#### Supplied material
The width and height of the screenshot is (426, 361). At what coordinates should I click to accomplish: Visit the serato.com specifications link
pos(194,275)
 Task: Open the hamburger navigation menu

...

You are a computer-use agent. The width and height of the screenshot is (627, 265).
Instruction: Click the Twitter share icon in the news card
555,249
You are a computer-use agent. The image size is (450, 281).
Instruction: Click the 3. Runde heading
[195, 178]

--

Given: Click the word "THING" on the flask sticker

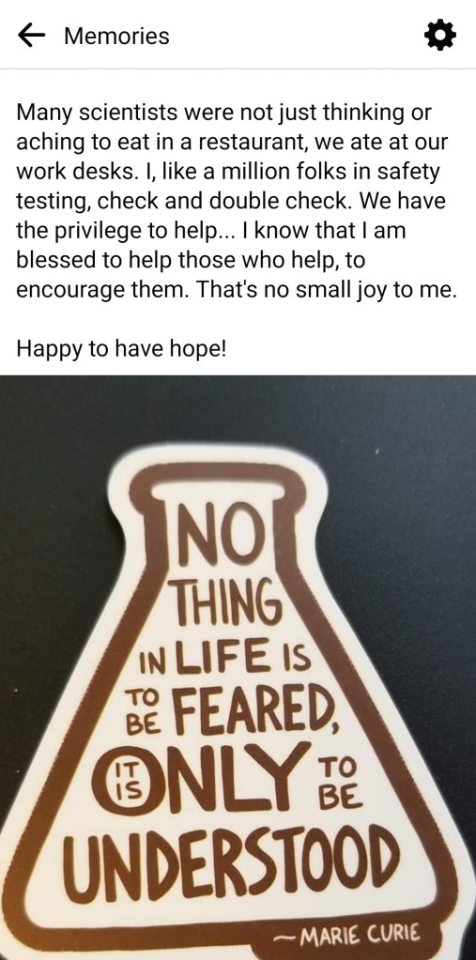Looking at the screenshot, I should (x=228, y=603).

#### Task directions
What is needed is an exact copy of the lines above, from the one containing "The width and height of the screenshot is (426, 361)." through the one containing "Task: Open the hamburger navigation menu", with nothing added.

#### Reply
The width and height of the screenshot is (426, 361). At what coordinates should I click to accomplish: Visit the serato.com specifications link
pos(194,275)
 Task: Open the hamburger navigation menu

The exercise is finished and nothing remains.